**Collected data entries:**
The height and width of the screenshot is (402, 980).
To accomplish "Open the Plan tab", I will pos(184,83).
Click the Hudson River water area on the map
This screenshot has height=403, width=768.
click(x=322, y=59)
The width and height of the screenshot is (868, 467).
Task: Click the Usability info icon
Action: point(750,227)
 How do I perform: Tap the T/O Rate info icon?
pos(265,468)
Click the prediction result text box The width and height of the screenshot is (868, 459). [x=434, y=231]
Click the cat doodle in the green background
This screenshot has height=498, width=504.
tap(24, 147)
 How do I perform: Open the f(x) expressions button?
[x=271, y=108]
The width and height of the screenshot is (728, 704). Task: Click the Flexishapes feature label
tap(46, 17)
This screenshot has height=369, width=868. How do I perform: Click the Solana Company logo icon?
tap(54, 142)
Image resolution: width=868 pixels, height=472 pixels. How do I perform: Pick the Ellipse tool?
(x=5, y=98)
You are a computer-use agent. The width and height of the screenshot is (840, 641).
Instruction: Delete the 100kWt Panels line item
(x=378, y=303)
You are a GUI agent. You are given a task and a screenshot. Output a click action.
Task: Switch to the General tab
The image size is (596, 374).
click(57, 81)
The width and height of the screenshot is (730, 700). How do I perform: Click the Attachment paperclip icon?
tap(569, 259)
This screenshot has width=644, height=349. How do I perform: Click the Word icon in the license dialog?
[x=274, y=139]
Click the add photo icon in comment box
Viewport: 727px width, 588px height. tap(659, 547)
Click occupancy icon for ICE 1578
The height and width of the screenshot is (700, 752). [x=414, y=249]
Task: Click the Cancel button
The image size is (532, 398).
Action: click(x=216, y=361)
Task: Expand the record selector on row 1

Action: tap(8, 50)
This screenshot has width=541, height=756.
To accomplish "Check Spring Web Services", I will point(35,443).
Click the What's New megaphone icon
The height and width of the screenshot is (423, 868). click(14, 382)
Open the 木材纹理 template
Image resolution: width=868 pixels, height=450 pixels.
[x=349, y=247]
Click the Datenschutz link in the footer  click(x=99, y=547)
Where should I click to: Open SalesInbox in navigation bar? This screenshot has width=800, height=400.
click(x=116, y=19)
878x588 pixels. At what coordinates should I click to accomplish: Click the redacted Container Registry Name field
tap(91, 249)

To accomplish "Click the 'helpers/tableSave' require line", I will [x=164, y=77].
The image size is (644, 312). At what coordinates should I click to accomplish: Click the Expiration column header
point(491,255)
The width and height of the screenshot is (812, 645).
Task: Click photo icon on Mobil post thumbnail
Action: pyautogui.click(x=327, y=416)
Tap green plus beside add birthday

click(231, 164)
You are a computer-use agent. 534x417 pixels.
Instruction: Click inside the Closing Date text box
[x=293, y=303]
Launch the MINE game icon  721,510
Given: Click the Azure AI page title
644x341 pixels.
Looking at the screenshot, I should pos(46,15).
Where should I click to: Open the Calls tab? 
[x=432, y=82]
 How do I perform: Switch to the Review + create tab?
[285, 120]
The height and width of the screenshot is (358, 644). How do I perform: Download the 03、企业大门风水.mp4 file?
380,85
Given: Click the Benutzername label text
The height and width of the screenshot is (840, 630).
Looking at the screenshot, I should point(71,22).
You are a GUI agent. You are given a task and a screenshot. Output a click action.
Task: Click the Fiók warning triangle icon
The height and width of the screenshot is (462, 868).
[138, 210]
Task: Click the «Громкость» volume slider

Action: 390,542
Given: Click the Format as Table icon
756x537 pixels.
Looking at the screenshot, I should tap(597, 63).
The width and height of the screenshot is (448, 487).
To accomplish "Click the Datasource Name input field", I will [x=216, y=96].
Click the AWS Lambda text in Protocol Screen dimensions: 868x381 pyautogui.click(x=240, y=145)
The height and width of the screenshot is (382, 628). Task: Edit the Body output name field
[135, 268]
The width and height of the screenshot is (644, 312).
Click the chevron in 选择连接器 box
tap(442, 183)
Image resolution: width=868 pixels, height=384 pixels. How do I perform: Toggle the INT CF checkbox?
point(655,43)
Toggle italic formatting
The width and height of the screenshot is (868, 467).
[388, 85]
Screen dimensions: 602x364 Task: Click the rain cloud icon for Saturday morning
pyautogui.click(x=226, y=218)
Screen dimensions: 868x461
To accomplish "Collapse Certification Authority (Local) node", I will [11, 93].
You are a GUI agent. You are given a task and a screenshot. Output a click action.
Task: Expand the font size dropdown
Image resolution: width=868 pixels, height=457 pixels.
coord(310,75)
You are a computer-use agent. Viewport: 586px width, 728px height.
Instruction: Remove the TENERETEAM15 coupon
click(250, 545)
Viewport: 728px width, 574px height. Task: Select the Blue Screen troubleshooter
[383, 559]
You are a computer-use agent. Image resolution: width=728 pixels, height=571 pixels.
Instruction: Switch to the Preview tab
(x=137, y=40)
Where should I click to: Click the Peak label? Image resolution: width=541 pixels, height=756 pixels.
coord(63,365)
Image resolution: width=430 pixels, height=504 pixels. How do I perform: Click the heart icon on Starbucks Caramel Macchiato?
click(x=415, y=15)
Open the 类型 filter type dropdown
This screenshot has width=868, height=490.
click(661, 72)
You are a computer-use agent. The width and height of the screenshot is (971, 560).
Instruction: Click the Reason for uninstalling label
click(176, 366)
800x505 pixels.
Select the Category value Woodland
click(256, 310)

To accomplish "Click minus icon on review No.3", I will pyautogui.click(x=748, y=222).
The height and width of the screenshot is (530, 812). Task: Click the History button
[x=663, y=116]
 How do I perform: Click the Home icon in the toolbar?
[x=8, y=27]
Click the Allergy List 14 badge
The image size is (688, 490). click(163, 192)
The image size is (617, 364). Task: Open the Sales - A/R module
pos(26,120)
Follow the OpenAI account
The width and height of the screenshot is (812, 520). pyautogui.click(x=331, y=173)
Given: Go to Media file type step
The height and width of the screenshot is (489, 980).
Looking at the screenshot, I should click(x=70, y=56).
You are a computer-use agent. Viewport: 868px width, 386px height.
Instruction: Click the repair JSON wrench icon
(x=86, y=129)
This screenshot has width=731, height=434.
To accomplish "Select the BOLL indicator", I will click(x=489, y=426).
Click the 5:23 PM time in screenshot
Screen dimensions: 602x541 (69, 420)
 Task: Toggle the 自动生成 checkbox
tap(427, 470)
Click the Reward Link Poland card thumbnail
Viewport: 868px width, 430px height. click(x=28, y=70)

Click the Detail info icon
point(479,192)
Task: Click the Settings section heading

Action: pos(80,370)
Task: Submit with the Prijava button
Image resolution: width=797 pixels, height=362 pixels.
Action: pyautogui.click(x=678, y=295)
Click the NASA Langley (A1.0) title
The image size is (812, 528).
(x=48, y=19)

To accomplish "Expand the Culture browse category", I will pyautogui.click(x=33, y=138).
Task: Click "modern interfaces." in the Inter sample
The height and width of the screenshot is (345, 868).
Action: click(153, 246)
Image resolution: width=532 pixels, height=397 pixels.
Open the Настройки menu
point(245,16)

**Task to carry out:**
Write out each line above that contains the word "dropdown".

**Your response:**
Task: Expand the font size dropdown
Open the 类型 filter type dropdown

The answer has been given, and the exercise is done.